- Input

----------------

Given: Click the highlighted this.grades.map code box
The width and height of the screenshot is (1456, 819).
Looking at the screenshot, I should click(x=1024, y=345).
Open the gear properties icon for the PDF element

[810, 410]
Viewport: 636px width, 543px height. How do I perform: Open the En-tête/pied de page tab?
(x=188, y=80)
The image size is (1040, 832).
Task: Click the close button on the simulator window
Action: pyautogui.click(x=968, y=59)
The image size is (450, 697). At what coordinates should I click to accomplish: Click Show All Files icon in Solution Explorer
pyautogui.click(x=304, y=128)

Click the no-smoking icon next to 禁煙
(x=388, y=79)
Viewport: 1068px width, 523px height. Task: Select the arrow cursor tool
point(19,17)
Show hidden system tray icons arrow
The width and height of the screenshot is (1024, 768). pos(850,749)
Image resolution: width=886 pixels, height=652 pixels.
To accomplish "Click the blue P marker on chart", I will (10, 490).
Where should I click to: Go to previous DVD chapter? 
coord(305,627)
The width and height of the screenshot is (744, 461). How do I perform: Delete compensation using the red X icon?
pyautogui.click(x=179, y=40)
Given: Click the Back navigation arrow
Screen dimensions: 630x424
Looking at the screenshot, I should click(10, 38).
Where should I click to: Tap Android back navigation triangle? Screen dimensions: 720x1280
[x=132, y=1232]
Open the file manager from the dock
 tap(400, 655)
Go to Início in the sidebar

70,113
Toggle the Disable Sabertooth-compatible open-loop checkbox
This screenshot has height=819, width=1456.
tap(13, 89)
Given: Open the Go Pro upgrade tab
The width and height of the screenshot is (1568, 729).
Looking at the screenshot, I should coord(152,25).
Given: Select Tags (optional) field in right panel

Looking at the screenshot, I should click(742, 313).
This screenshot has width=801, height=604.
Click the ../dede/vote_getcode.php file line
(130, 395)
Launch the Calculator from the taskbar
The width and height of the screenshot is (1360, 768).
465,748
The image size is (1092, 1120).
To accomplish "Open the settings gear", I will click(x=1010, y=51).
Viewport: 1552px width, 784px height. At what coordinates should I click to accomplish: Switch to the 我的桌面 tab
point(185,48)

----------------

Go through the data and gather every line that holds "will".

To accomplish "Click the blue P marker on chart", I will (10, 490).
To accomplish "Open the settings gear", I will click(x=1010, y=51).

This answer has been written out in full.